I want to distribute shapes (circles / rectangles / hexagons) on a curved surface and then use those shapes to make holes in the surface. The holes should keep the same shape as the distributed geometry.
In the attached image, the blue rectangles show the curved areas where I want to place the holes.
I’m having trouble mainly with:
Distributing the shapes correctly on the curved surface
Keeping the shape after mapping (especially hexagons)
Turning the shapes into clean holes
I attached my Grasshopper file and the reference image.
Any help or advice would be really appreciated.
Thanks!
I opened your file but it won’t show everything as you are using plugins I don’t have installed. It might help if you either add the plugin name(s) to the topic title tags for others to notice or share the internalized surface, and the shapes you have mapped, or want to map, in a file by themselves, so others without the plugin can take a look
Yes, you’re right — I’m using some plugins. I’ve attached screenshots of the Grasshopper definition showing the components I used, and I’m also attaching the geometry exported from Rhino (.dm) so it can be opened without the plugins.
The file includes:
The base curved surface
Hopefully this makes it easier to understand the setup even without the plugins.

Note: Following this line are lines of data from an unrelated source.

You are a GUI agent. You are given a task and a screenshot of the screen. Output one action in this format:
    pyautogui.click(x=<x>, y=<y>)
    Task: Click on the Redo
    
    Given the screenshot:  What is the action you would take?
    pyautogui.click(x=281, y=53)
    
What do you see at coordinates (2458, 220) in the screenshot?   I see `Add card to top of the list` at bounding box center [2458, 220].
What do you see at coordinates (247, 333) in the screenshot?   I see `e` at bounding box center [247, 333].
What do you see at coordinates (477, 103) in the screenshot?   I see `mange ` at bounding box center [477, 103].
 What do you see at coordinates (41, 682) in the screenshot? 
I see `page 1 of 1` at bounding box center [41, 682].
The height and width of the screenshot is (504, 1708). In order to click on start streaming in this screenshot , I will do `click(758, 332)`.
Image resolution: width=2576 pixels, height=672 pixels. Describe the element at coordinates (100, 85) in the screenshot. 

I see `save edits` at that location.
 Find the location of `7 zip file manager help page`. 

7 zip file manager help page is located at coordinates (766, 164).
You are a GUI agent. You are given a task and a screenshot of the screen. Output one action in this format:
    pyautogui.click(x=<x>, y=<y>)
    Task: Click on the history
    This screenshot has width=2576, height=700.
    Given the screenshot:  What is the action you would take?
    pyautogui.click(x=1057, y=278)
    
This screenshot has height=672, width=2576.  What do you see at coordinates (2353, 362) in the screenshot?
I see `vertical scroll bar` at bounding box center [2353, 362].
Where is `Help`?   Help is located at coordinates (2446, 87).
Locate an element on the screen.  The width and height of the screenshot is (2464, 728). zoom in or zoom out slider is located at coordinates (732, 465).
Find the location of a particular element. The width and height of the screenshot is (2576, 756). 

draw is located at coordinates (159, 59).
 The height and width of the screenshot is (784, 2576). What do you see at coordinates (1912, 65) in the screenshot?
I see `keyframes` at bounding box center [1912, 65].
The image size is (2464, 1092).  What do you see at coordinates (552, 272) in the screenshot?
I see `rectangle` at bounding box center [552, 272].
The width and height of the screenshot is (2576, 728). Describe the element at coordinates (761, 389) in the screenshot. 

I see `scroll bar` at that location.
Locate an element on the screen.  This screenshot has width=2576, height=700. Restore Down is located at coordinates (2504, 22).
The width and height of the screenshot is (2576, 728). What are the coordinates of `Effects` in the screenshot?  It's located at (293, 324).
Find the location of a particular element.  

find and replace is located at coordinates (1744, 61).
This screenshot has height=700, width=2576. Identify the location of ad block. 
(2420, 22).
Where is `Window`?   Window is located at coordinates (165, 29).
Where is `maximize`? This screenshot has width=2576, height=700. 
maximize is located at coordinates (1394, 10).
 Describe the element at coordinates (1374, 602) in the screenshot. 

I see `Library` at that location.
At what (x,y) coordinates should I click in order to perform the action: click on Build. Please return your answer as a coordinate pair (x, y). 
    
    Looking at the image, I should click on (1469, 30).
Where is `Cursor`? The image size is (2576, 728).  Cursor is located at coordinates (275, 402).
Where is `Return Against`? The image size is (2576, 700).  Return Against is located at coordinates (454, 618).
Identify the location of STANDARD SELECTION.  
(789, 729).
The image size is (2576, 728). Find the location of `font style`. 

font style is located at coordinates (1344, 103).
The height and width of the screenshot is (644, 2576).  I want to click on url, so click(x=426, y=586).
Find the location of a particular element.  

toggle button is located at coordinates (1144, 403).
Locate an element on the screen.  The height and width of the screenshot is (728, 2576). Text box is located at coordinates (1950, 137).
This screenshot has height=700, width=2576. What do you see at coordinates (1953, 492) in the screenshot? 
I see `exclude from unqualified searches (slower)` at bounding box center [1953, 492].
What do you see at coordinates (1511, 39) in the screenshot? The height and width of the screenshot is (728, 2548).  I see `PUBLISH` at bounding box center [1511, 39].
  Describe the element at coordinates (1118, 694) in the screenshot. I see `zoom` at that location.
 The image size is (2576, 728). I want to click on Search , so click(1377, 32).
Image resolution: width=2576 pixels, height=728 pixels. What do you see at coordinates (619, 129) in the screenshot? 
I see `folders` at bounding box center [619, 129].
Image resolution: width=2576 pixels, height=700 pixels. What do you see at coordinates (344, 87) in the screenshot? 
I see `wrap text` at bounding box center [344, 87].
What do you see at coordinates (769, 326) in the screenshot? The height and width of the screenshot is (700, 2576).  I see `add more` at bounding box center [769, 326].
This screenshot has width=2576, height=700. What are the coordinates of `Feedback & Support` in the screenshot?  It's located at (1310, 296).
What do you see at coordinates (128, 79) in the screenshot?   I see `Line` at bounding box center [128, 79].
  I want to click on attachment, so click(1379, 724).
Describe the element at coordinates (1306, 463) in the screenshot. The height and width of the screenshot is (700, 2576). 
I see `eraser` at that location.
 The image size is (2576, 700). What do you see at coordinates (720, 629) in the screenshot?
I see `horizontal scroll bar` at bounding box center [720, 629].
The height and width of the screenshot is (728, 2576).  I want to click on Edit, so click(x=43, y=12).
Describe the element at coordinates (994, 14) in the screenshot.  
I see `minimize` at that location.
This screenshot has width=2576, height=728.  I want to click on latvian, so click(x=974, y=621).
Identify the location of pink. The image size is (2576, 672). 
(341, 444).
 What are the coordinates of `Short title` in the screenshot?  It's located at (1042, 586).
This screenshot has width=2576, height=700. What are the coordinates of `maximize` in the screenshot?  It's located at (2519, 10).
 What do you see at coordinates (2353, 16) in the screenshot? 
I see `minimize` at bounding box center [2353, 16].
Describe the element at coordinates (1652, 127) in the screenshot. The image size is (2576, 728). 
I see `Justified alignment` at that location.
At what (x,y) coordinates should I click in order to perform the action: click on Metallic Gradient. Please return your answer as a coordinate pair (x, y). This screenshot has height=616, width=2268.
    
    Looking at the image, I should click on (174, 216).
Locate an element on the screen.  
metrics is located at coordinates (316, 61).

Thanks again for your help
I understand the TriRemesh + TangentCircles approach, but it’s not exactly what I’m looking for. I need to make real holes in the geometry (not just circles on the surface), and I want to use different shapes like rectangles and hexagons, not only circles. Also, I need to avoid overlaps.
Do you have any suggestion on how to adapt this workflow, or a different approach that works with non-circular shapes and creates actual holes?